:: Work request ::
No pictures, everything else exact: set down the entries in full.

:: Stored data ::
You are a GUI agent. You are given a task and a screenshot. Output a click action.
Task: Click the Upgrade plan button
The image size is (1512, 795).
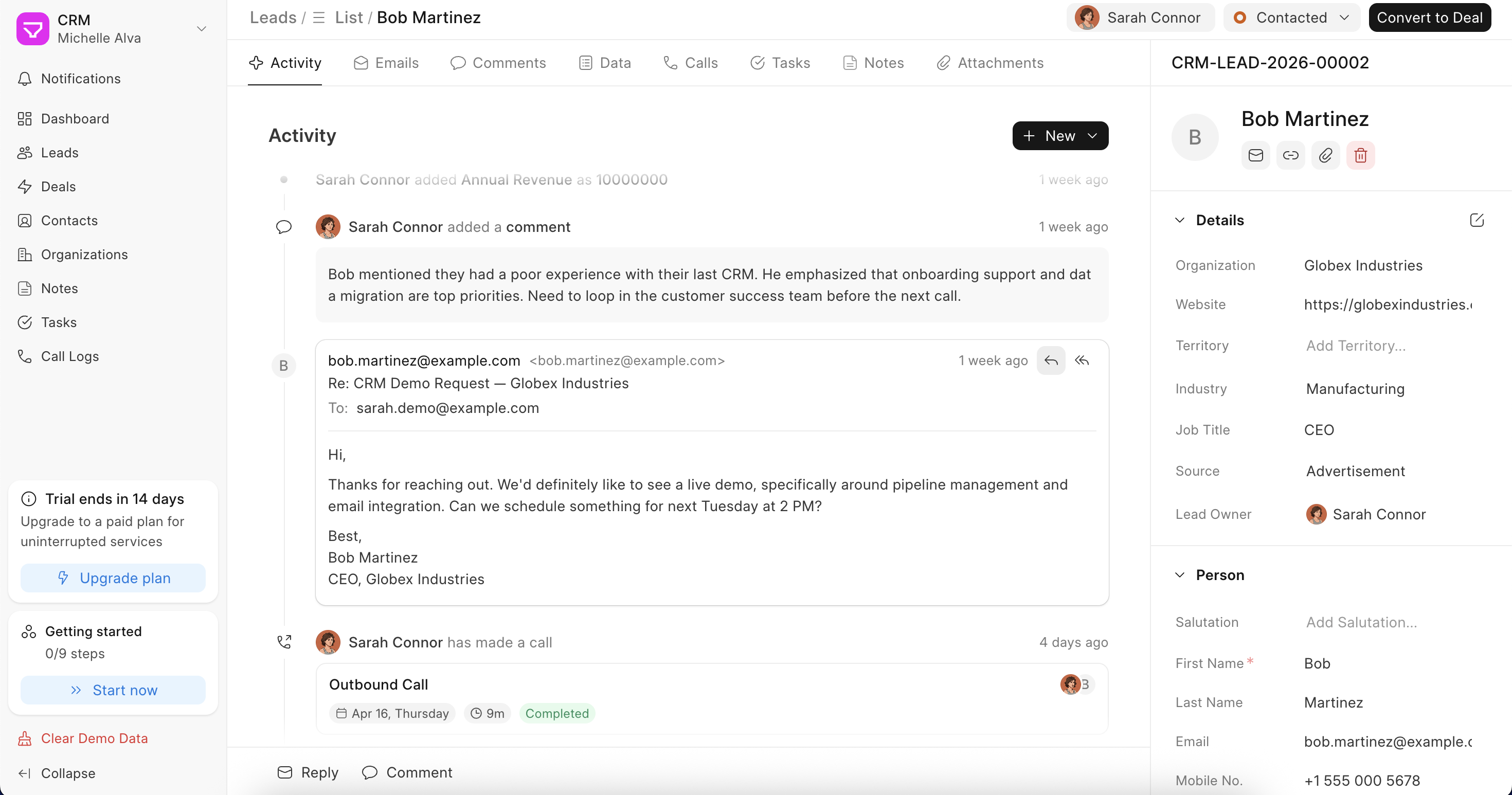coord(113,578)
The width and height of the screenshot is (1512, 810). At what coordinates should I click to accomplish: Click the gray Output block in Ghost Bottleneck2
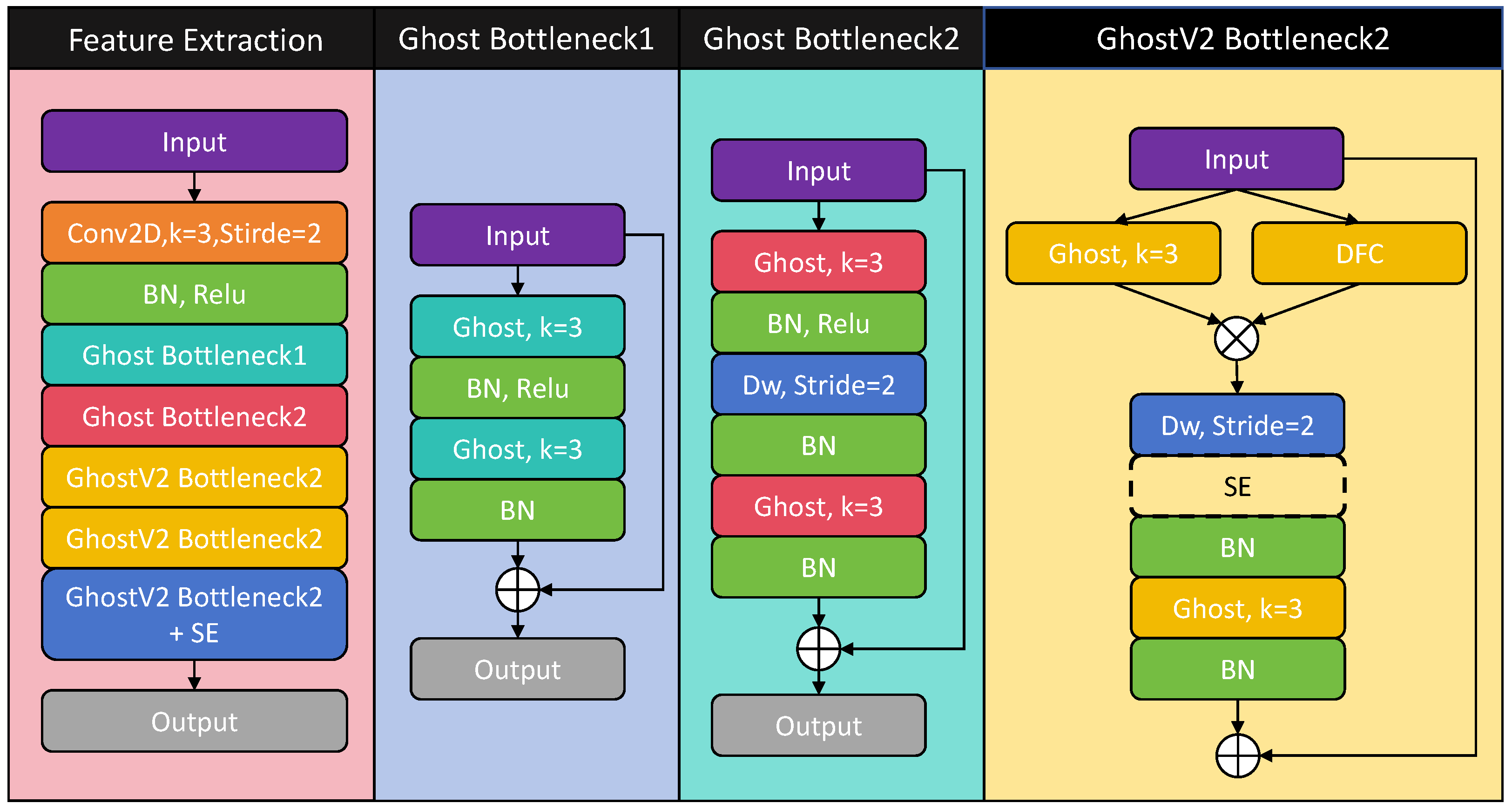(x=818, y=726)
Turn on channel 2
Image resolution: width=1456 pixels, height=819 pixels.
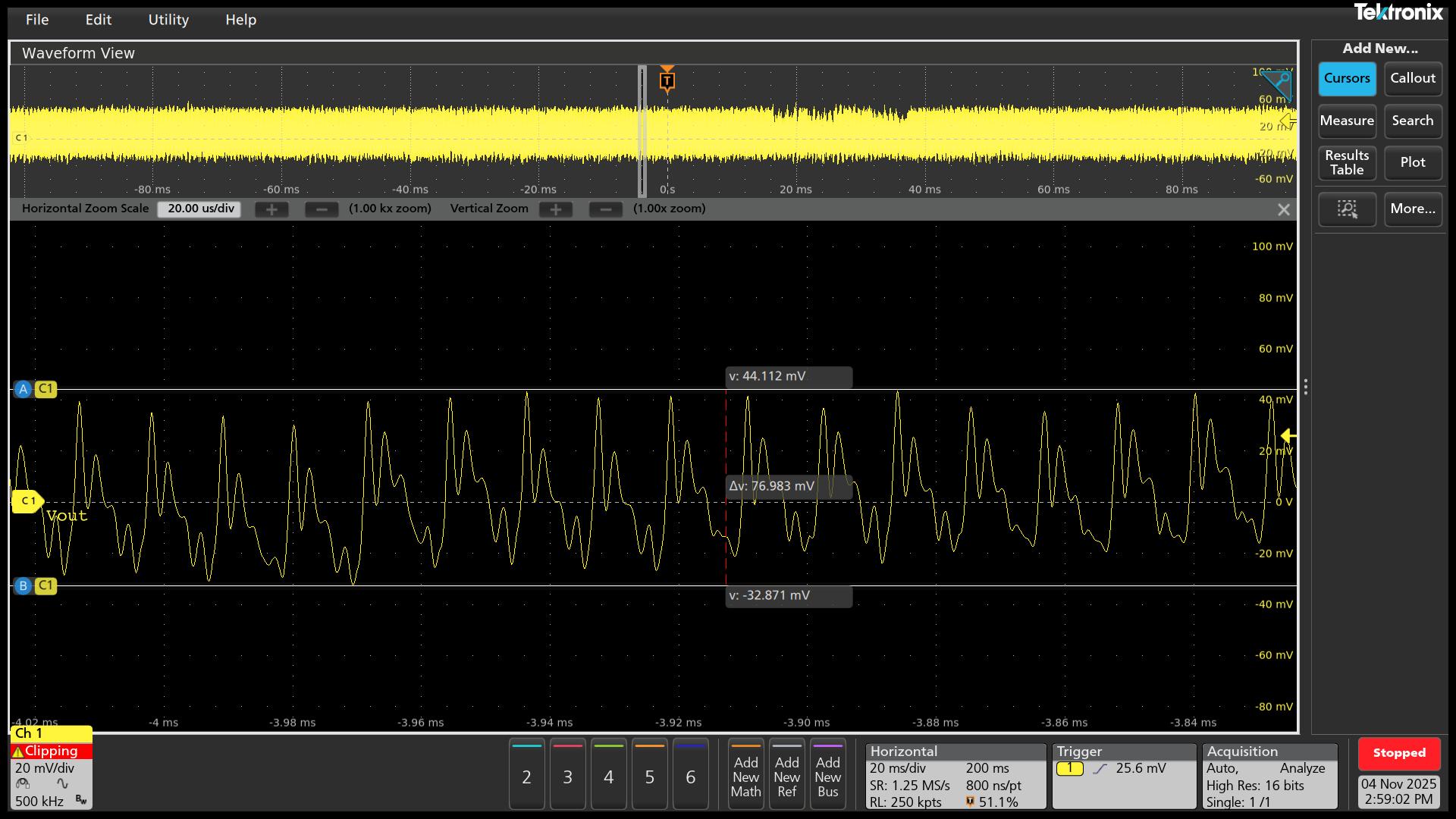(x=526, y=775)
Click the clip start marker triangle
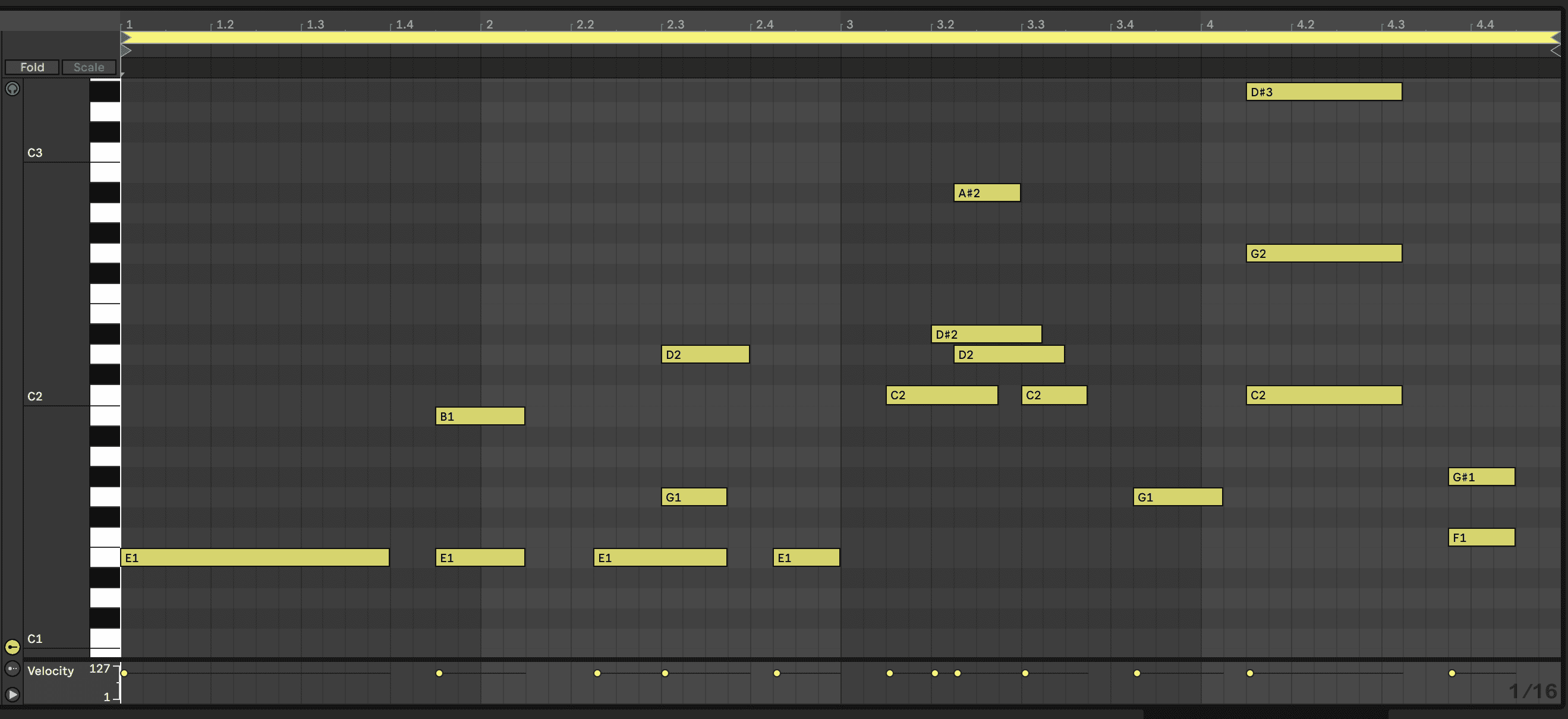Screen dimensions: 1568x719 [x=126, y=51]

:: Answer section ::
You are a GUI agent. You are given a task and a screenshot. Output a click action.
Task: Click the Upgrade plan button
The image size is (1512, 795).
coord(113,578)
The width and height of the screenshot is (1512, 810). At what coordinates should I click to accomplish: Click the gray Output block in Ghost Bottleneck2
(x=818, y=726)
Turn on channel 2
Image resolution: width=1456 pixels, height=819 pixels.
(x=526, y=775)
Click the clip start marker triangle
Screen dimensions: 1568x719 [x=126, y=51]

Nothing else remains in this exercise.